▸ How to complete this task
Below are the records; give the number of their lines that contain the word "computer" and nothing more.

[[ Exercise material open ]]

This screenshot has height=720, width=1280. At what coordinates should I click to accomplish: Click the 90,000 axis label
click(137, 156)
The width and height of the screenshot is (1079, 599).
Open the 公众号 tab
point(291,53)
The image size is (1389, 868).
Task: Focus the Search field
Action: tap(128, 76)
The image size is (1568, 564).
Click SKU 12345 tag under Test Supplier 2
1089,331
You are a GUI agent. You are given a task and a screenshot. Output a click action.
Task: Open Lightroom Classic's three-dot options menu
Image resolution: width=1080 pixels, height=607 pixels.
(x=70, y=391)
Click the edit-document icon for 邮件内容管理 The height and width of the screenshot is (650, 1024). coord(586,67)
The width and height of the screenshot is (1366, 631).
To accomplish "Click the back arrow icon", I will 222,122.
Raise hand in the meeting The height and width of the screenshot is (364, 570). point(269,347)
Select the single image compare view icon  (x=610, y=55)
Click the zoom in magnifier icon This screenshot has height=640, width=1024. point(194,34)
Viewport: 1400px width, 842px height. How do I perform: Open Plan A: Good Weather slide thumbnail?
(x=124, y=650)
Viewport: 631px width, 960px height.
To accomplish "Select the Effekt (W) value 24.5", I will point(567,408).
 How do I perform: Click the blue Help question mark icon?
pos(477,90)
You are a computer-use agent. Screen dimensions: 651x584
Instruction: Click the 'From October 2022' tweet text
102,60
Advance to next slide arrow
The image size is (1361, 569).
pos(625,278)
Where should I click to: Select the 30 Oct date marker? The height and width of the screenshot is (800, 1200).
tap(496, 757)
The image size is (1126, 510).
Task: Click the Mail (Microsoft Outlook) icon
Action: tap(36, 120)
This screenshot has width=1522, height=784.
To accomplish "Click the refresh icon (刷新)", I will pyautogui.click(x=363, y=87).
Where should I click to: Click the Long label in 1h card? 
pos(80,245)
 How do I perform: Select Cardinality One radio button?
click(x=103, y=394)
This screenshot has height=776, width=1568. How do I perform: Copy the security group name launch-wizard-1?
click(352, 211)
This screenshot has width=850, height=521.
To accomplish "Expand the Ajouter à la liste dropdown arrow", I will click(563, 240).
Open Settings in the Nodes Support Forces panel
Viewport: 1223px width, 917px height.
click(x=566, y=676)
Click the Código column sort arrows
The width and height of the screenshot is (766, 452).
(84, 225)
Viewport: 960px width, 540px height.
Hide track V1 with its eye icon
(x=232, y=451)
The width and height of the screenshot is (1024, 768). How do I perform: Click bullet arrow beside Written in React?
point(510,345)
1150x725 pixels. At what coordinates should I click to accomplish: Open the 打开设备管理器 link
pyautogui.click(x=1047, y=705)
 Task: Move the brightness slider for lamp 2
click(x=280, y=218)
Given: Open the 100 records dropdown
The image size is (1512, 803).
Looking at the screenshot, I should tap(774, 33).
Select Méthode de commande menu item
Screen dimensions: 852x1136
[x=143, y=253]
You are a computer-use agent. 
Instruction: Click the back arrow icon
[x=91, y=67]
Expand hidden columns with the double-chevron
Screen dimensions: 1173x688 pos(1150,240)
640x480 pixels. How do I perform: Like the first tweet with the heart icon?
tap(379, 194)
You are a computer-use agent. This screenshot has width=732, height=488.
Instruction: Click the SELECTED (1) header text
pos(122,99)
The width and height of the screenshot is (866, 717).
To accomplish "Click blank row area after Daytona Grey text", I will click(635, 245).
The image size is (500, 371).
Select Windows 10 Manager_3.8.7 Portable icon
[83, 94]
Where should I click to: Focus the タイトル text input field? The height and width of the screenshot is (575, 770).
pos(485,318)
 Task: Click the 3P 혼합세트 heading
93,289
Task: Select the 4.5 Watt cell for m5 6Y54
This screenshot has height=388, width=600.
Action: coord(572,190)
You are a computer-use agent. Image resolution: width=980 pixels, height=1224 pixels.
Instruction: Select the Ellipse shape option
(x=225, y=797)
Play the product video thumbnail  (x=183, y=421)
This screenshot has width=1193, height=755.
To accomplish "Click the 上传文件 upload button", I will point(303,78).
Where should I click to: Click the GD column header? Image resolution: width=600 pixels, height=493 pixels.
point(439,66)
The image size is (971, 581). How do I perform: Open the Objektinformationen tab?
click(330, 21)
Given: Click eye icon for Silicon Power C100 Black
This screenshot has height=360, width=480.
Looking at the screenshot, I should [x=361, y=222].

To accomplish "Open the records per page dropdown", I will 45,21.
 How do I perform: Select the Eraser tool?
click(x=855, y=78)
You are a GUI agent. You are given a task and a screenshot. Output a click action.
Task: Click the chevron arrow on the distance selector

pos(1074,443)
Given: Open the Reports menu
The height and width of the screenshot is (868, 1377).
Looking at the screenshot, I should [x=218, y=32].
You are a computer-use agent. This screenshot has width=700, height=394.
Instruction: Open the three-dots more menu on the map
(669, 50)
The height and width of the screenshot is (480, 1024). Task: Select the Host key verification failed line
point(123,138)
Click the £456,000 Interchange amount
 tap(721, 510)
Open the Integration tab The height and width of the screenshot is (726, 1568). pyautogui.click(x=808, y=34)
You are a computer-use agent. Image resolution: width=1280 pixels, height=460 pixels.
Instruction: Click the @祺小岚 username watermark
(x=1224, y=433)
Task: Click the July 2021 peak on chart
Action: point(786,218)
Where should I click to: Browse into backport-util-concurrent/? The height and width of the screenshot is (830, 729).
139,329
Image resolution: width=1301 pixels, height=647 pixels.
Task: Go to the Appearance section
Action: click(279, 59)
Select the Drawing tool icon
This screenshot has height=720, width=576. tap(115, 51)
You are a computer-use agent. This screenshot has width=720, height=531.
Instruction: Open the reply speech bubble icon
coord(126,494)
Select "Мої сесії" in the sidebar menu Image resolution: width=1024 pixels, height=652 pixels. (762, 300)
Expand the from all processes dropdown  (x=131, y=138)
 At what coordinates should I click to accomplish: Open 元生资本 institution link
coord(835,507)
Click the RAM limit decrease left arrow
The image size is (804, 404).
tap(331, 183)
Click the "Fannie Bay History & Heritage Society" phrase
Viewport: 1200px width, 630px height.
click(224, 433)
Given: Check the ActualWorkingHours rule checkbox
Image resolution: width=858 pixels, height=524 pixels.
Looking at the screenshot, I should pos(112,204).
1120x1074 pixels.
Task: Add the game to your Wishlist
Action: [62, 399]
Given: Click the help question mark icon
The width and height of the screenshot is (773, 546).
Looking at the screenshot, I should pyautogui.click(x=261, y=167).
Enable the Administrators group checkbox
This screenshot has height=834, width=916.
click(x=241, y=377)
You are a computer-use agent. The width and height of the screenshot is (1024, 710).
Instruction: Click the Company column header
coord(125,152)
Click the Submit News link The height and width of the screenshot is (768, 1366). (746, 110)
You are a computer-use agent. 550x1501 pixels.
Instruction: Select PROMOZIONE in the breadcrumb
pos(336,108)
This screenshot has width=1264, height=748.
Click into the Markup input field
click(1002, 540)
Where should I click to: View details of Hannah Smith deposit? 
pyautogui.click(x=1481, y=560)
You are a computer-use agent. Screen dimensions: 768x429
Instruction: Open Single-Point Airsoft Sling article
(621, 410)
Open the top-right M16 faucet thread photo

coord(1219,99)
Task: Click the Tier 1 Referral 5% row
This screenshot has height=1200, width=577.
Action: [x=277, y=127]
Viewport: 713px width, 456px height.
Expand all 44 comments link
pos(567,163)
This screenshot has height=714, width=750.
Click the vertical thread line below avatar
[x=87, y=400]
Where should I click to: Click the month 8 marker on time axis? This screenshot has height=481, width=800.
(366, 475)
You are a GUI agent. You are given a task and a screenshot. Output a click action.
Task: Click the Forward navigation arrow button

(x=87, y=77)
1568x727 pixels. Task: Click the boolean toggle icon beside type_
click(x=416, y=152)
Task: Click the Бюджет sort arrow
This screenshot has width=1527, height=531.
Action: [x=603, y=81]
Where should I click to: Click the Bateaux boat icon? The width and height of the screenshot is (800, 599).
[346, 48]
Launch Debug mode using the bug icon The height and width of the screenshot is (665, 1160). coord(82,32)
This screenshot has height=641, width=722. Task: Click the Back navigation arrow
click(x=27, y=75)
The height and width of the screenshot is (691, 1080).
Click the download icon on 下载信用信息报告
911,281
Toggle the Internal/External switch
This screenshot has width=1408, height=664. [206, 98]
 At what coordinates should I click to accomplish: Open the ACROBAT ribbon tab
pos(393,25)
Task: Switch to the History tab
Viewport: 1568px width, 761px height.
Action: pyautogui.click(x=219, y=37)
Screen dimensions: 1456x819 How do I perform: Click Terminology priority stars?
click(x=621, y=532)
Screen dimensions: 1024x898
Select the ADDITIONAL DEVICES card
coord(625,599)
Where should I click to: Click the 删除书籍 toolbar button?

[[ Exercise material closed ]]

▸ Answer for the task
10